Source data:
************
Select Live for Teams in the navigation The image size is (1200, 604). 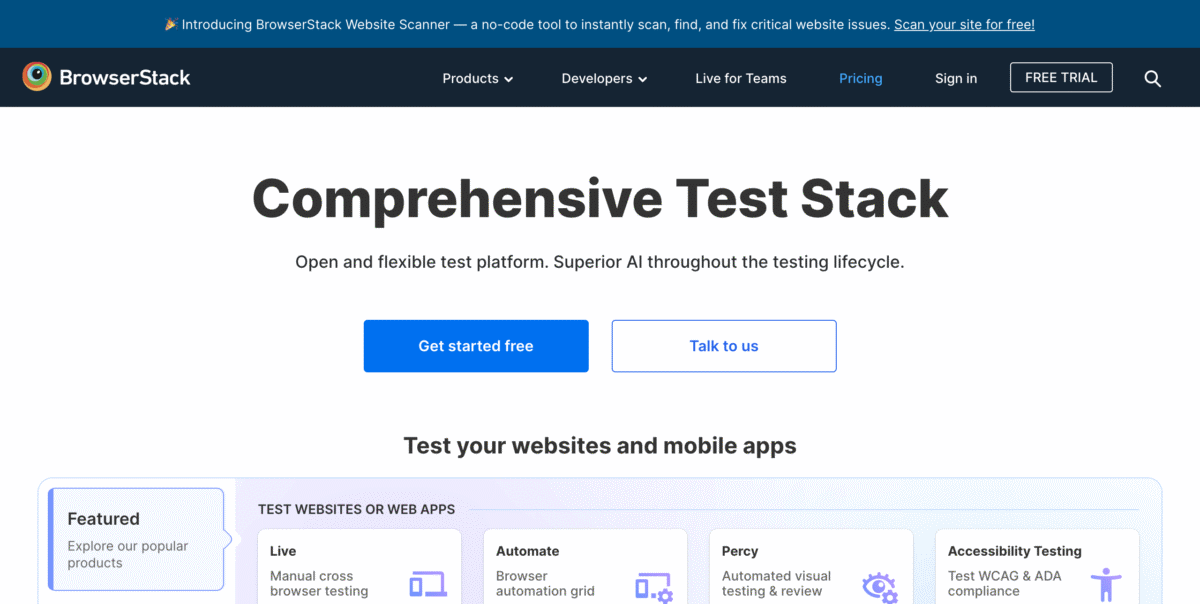[740, 78]
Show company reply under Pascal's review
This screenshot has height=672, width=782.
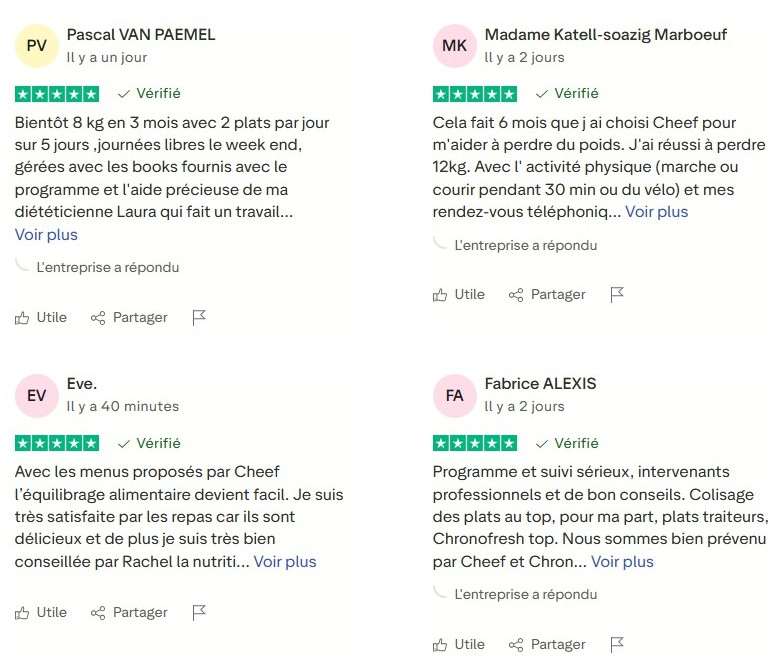coord(107,268)
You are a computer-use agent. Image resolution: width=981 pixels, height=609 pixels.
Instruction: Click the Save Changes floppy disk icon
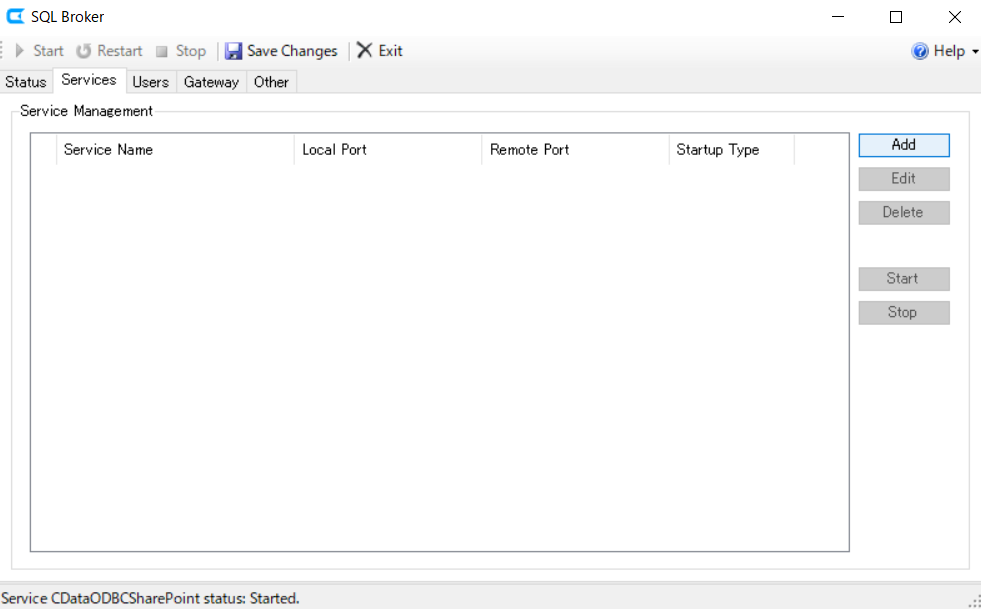pyautogui.click(x=234, y=50)
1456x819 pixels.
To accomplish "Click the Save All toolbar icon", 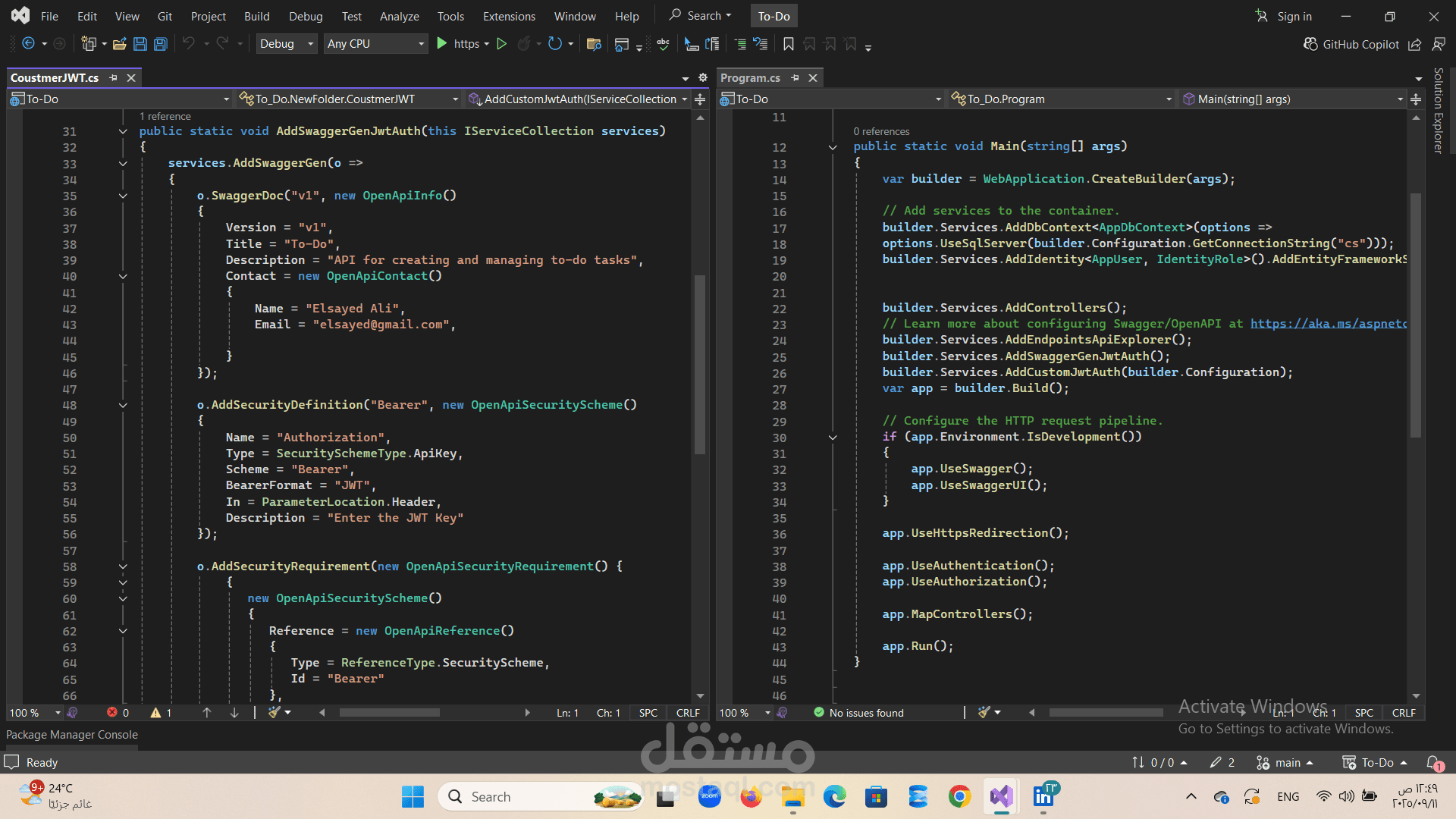I will click(x=161, y=44).
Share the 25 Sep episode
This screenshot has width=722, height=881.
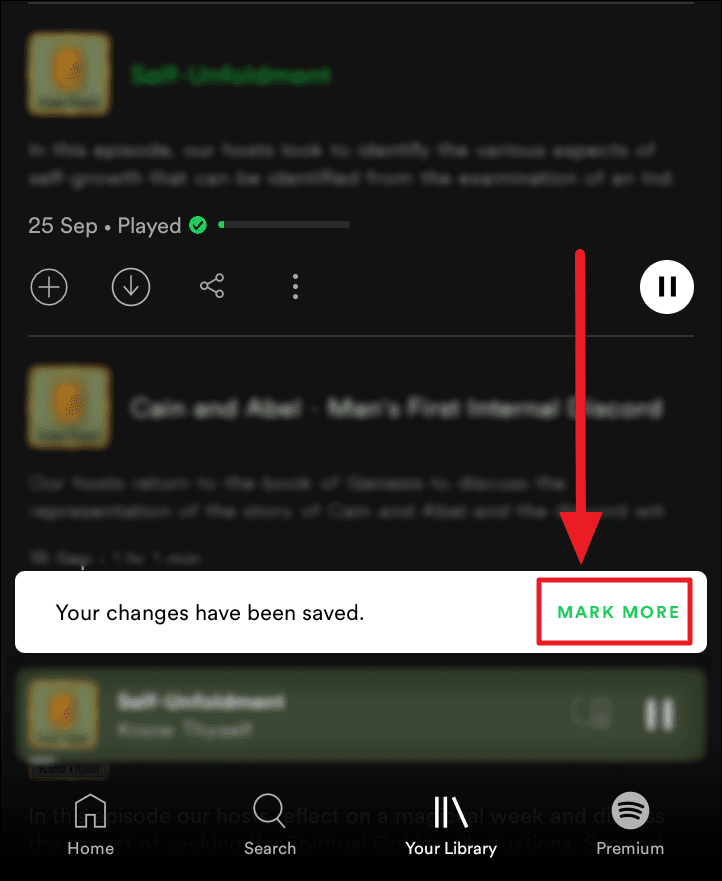212,286
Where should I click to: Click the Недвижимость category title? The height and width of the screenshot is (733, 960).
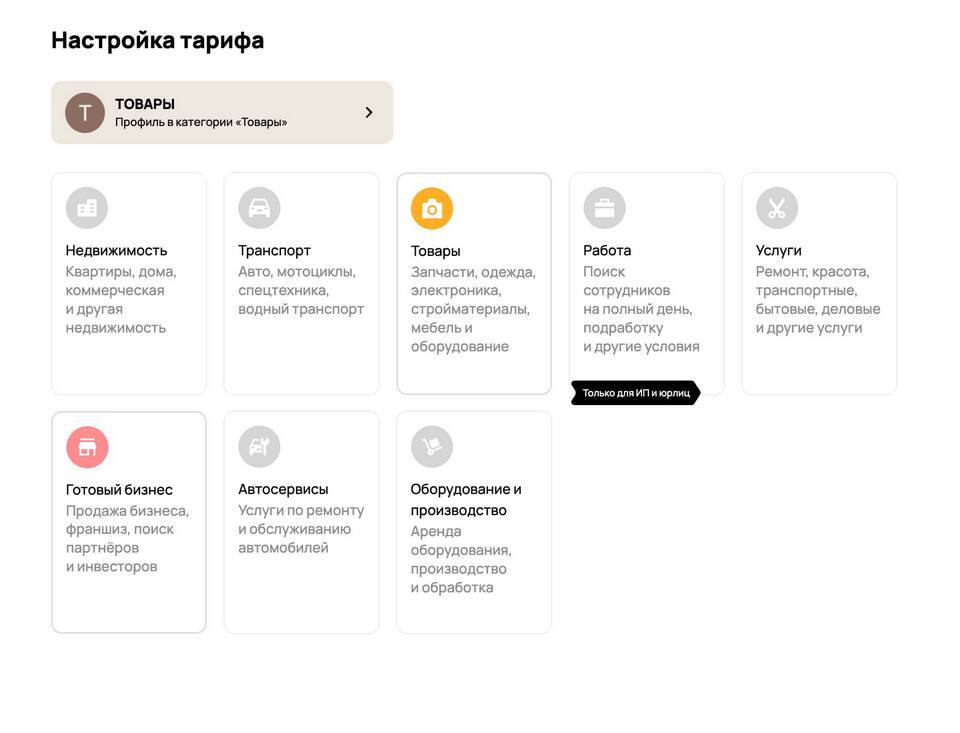116,250
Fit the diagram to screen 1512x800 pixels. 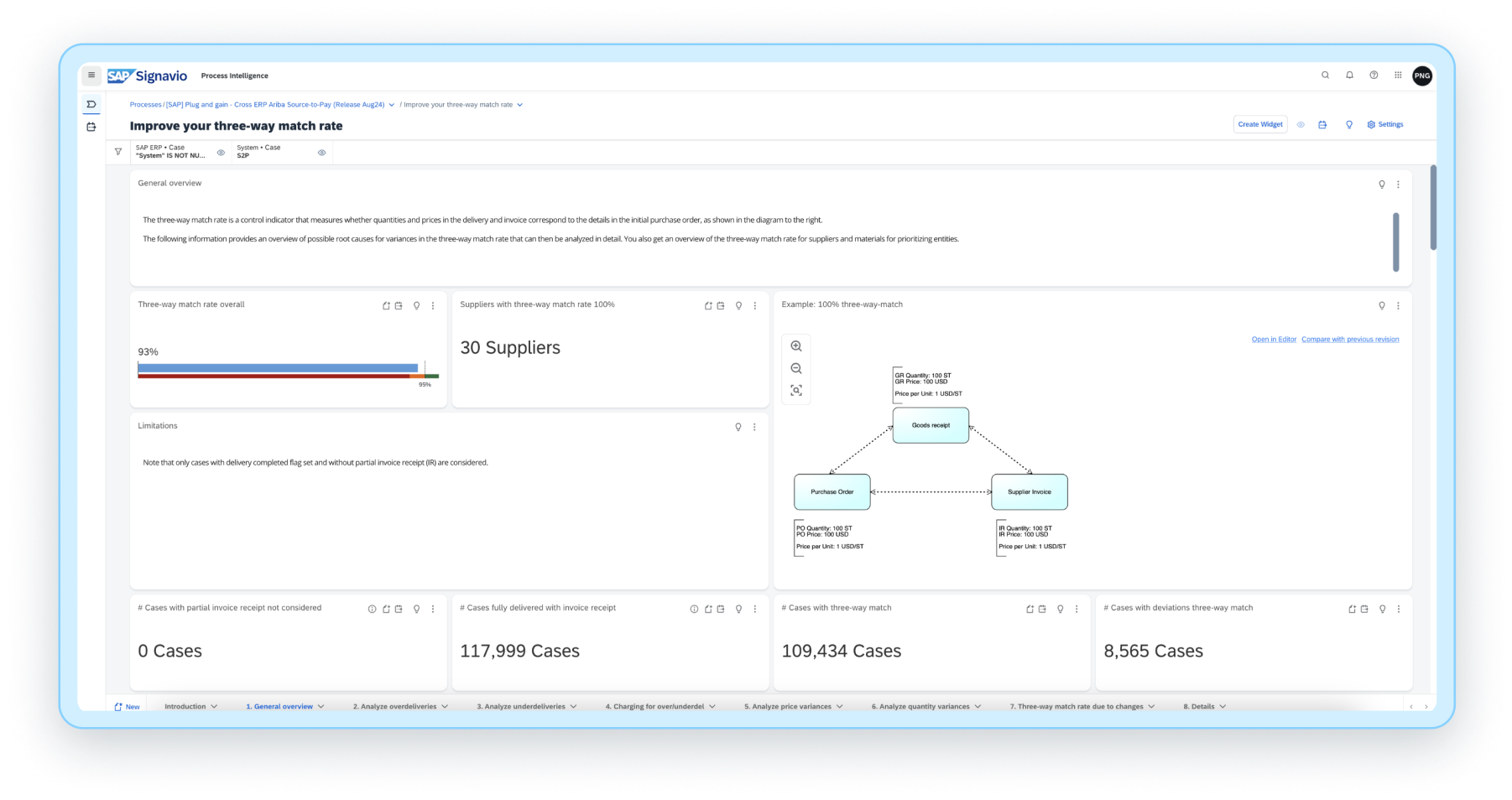pyautogui.click(x=796, y=391)
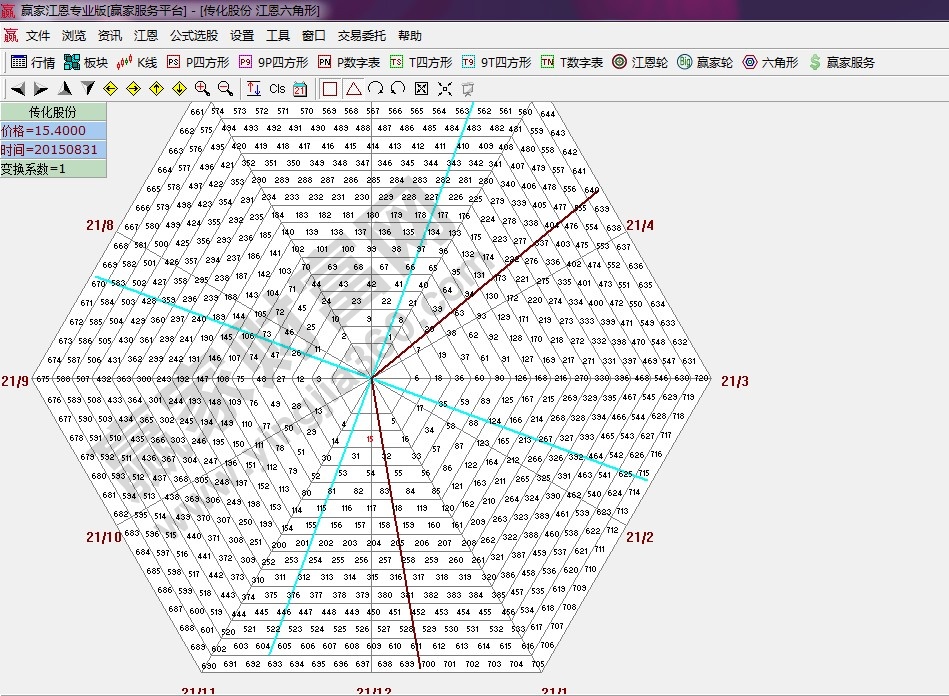
Task: Click the zoom out magnifier icon
Action: pos(225,89)
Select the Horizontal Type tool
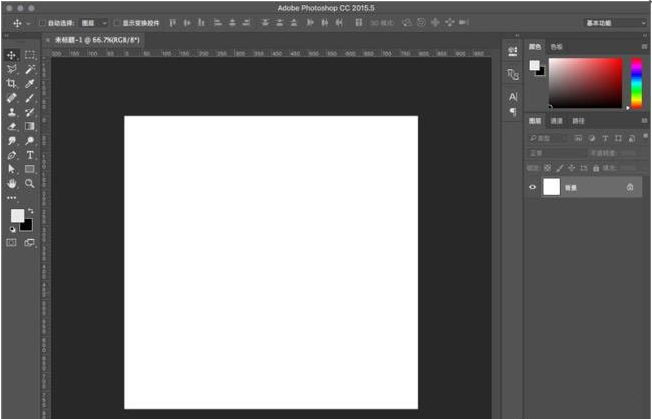Viewport: 652px width, 419px height. click(x=30, y=155)
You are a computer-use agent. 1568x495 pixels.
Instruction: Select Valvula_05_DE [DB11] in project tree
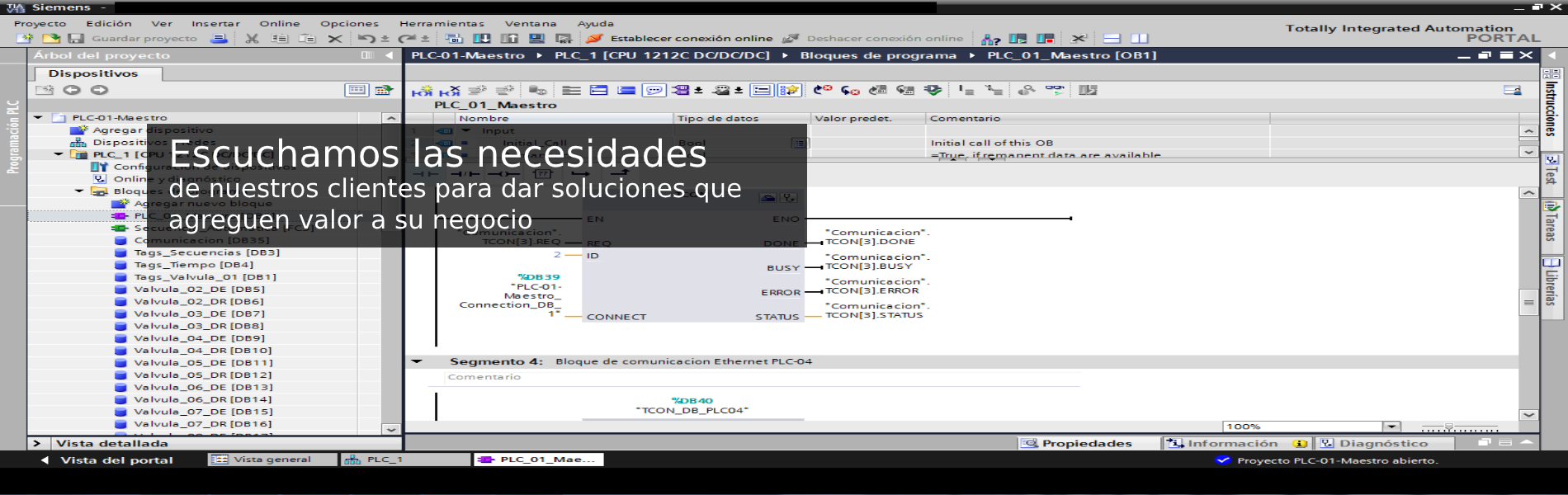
************
Challenge:
Lay out the items from the line with "Show company reply under Pascal's review" to the line with "coord(107,268)" as a two-column CSV with the headers text and answer. Make one row per item, put each value in a single quoted field with line breaks replaced by spaces, and leave out the pictures.

Exercise solution:
text,answer
"Show company reply under Pascal's review This screenshot has height=672, width=782.","coord(107,268)"